## Dataset

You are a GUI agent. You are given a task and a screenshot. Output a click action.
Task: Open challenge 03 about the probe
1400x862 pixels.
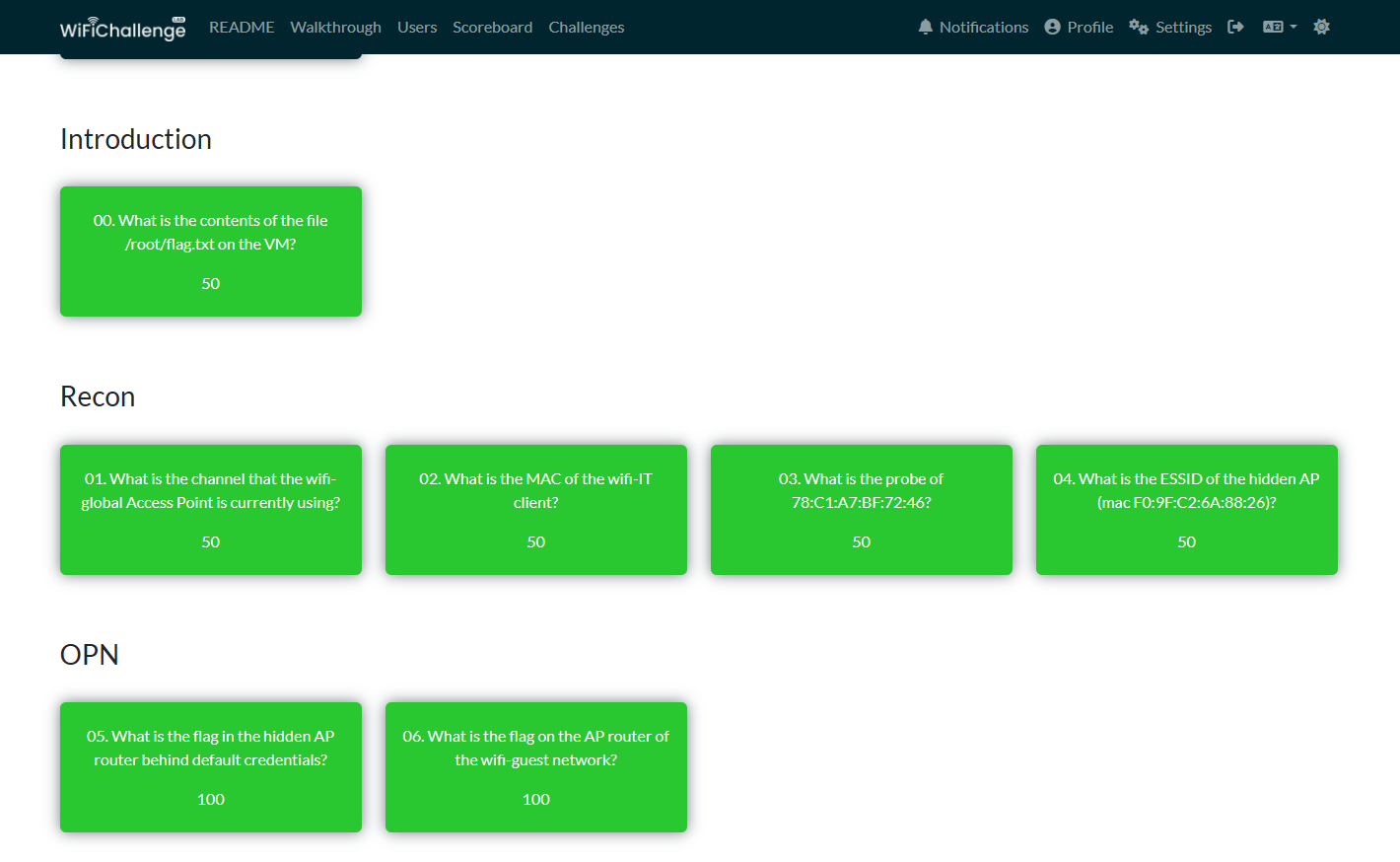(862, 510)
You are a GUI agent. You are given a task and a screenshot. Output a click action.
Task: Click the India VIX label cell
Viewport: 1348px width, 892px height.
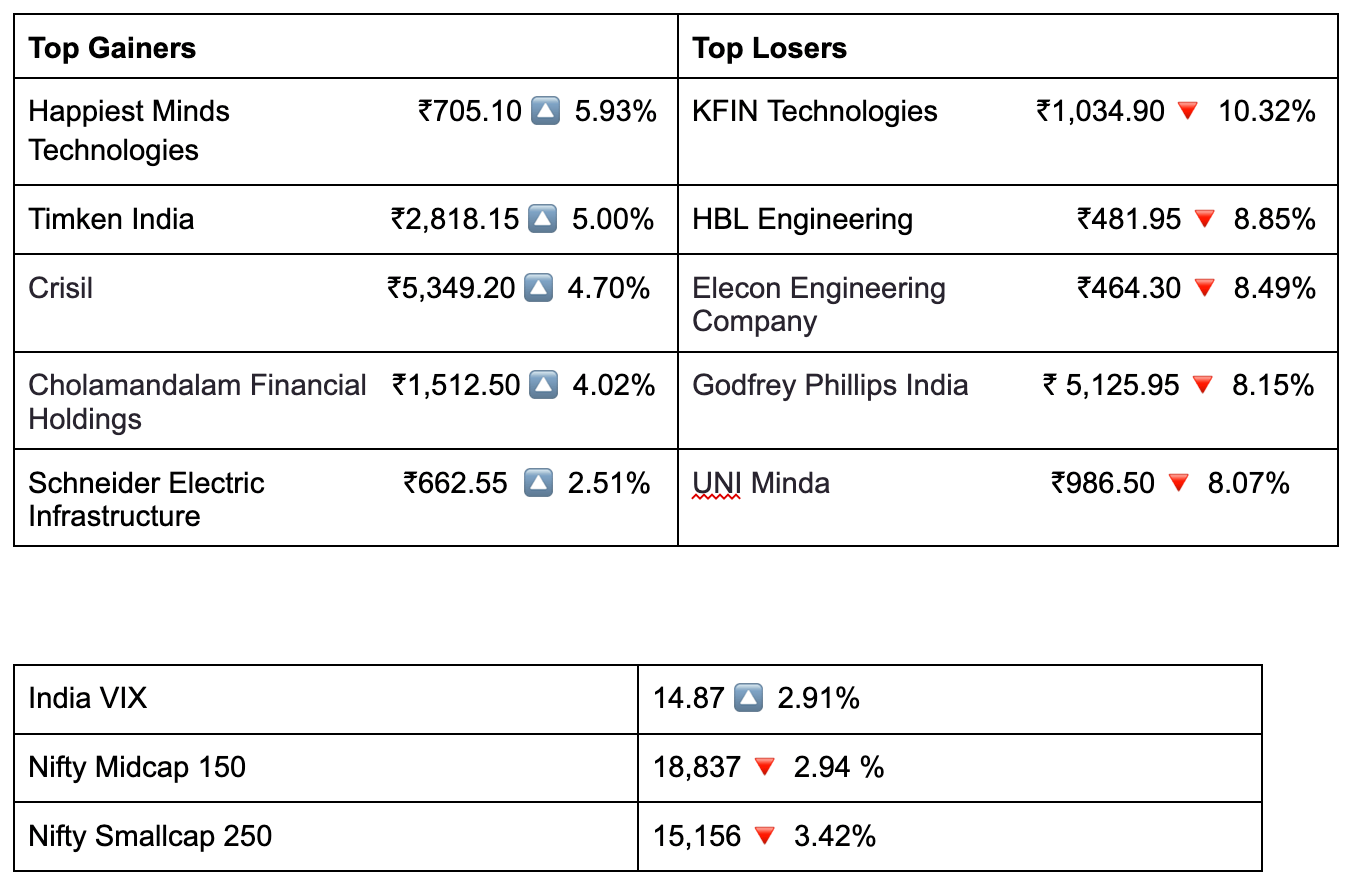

## What the task requires
Render each line of the records above as a Markdown table with the columns Row and Content, numbering the rows and skipping any blank lines. Leave the pictures out of the table.

## Reply
| Row | Content |
|---|---|
| 1 | You are a GUI agent. You are given a task and a screenshot. Output a click action. |
| 2 | Task: Open challenge 03 about the probe |
| 3 | 1400x862 pixels. |
| 4 | (862, 510) |
| 5 | You are a GUI agent. You are given a task and a screenshot. Output a click action. |
| 6 | Task: Click the India VIX label cell |
| 7 | Viewport: 1348px width, 892px height. |